「黒崎くん」
「ん?」
「そこのファイルに入ってる小田倉商事の、」
「はいどうぞ」
これでしょ。
ニコリと笑って、分厚いファイルの束を手渡してくれた彼にお礼を言う。
「なーんか、いいよねこういうの」
「ん?」
「一緒に仕事してるって感じで」
私物のパソコンを開くわたしの目の前。
そう言って嬉しそうに頬杖をつく彼は、すっかりいつもの調子を取り戻したようだった。
「それ、あとどれくらいで終わりそう?」
「もうすぐ」
「え、マジで言ってる?」
「うん」
「俺結構な量渡したと思うんだけど」
「頑張ったもん」
身を乗り出し、驚く彼の視線に耐えながら、なんとか区切りの良いところまで文字の入力を終わらせる。
彼の仕事に、直接関わることは出来ない。
それでも、遠回しなサポートだけならと許されたのが、今行っている御木本側の詐欺を立証する為の資料作成だった。
「さすが名前さん。お仕事が早いですね」
「なにそれ。

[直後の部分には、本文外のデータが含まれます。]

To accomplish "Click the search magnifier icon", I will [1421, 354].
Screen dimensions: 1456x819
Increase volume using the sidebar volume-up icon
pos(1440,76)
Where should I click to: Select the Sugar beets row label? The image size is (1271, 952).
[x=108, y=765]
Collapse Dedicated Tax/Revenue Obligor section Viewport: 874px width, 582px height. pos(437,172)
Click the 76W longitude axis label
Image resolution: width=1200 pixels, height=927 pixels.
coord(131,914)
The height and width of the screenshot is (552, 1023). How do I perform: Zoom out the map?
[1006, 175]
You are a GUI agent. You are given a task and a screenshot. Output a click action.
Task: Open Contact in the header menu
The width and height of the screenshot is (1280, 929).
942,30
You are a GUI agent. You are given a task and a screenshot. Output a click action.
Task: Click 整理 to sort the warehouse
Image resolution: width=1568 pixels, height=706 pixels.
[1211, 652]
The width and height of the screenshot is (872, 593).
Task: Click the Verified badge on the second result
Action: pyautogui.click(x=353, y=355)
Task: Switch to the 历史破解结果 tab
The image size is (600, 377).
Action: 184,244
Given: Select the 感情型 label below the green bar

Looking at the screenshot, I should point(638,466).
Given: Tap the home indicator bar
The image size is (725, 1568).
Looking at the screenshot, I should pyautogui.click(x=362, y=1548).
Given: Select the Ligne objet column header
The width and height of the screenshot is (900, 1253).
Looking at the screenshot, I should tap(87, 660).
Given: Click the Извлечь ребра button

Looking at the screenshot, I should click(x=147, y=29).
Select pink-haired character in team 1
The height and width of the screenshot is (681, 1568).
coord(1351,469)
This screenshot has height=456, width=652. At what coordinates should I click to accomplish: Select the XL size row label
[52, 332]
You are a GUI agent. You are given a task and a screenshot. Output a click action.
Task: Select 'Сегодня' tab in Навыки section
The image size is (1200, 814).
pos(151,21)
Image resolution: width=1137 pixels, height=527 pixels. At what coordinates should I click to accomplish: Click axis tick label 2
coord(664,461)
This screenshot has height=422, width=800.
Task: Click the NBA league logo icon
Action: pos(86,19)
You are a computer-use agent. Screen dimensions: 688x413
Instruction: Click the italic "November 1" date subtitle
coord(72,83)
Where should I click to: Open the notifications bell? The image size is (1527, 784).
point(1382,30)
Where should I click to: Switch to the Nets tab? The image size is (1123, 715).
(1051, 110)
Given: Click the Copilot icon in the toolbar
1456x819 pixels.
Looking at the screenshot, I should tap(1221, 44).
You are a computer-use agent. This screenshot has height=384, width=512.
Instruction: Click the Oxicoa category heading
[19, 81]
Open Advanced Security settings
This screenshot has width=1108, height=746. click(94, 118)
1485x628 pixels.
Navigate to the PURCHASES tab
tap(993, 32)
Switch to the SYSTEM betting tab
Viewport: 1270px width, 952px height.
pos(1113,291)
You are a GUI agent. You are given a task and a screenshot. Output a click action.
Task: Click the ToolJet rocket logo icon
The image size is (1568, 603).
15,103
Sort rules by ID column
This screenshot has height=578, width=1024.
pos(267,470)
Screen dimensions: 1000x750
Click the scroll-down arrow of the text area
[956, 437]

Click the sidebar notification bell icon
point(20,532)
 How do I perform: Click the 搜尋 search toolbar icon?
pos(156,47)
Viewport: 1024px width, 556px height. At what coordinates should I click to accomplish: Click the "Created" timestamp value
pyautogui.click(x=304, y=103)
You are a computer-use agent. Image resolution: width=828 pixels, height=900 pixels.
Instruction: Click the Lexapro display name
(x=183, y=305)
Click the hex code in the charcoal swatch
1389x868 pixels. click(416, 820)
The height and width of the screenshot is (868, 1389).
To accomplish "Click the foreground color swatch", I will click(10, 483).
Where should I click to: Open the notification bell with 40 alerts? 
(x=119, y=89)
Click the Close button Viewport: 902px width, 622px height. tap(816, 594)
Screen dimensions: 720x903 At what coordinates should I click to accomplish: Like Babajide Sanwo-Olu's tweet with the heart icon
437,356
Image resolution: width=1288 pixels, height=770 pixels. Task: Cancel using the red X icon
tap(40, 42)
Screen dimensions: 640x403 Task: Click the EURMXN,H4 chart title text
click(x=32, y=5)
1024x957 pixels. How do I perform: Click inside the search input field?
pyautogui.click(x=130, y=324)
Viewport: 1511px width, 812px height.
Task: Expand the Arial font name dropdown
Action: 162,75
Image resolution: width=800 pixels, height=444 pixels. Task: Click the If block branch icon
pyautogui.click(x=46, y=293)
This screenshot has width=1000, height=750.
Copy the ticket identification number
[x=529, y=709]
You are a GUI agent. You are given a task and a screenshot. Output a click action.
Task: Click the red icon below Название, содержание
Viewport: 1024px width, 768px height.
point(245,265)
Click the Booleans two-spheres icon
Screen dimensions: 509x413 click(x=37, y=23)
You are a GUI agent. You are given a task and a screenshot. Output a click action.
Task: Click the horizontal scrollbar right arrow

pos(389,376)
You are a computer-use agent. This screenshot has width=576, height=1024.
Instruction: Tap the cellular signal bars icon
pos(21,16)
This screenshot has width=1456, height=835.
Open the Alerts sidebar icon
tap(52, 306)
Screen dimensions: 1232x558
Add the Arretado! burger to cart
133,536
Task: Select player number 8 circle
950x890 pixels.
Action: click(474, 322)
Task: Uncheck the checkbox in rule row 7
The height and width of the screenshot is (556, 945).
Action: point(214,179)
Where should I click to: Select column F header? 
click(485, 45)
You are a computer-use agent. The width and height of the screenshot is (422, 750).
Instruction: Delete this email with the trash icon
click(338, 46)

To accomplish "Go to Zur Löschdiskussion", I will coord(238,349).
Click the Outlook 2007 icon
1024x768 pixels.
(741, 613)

どういうキャラ」
「可愛い上司に憧れてる後輩のつもり」
「ちょっと……後輩はこんなことしないでしょ」
「ん?」
わざとらしい笑みを浮かべながら、器用にシャツの裾を捲り上げる手を押さた。
「ねぇ黒崎くん」
「ん?」
今回の件が済んだら、全て終わる?
「………」
「名前?」
聞いたところで、答えが返ってこないことは分かっている。
わたしが必死に泣き付いたから。
彼は、自分に出来うるギリギリの妥協点を探してくれただけ。
一緒にいたって、その全てを知ることは出来ない。
「名前」
「ごめん、これすぐに終わらせるね」
ジッとこちらを見つめて、何か言いたそうにわたしの名前を呟いた彼から視線を逸らした。
やましいことがあるわけではない。
しかし、広がった沈黙に動揺していたのか。
置いてあったコーヒーを飲もうとする腕を掴まれた瞬間。思わず、その腕を振り解いてしまった。
「っ、ごめん、黒崎く……」
咄嗟に謝るも、衝撃で倒れたカップからはコーヒーが溢れ、彼は、すぐに汚れたわたしの体を抱き上げた。
「っ…ちょ、…」
「黙ってろ」
「待って黒崎く……」
「ほんと黙って」
乱暴にバスルームの扉を開けた彼が、わたしをバスタブの縁に座らせる。
おそらく、火傷をしたと思われているんだろう。
有無を言わさず履いていたショートパンツを脱がされ、コーヒーのかかった太ももに冷水が当てられた。
「っ……」
「ごめん。少し痛いかもしれないけど我慢して」
「ん、」
幸い熱湯ではなかったが、少し赤くなった肌に当たる冷水は、それなりにキツかった。
「……ごめん」
「何で黒崎くんが謝るの。これは、」
「違う」
「え、」
「ちゃんと、色々分かってる。名前が不安がってることも、俺のこと考えてくれてるのも……分かってるけど……」
数秒の沈黙。
そして、流れるシャワーを気にすることもなく、目の前にしゃがみ込んでいた彼が、わたしのお腹に抱き付いた。
「ごめん……」
珍しい。
冷たいシャワーを止めながら、必死に言葉を繋ぐ彼の頭に手を乗せた。
「なんでも許すよ、?」
「………」
「黒崎くんだけは特別」
だから、どこにも行かないで。
言えない言葉を飲み込み、その柔らかい髪を撫でた。
「名前……」
「ん?」
不安そうに、こちらを見上げて揺れる瞳に笑みを返す。
けれど、そのままジッと見つめられると恥ずかしくて。
思わずふふっと笑ってしまうわたしに、彼はグッと顔を近付けた。
「……してもいい?」
「なにを?」
「キスだよ」
自分の頬に触れていたわたしの手を取り、呟く彼にうなずいた。
「好きだよ、名前」
「ん……わたしも、」
重なる唇はいつもと同じ。
優しく、触れるだけのキスから、角度を変えて噛み付くようなキスまで。
段々と激しくなるそれに、きゅっと目の前にある彼のパーカーを握り締めれば、その瞬間、ゆっくりと唇を離した彼と目が合う。
「名前……」
「ん、」
好き。
最後にもう一度囁かれたその言葉に、返事を返すことは出来なかった。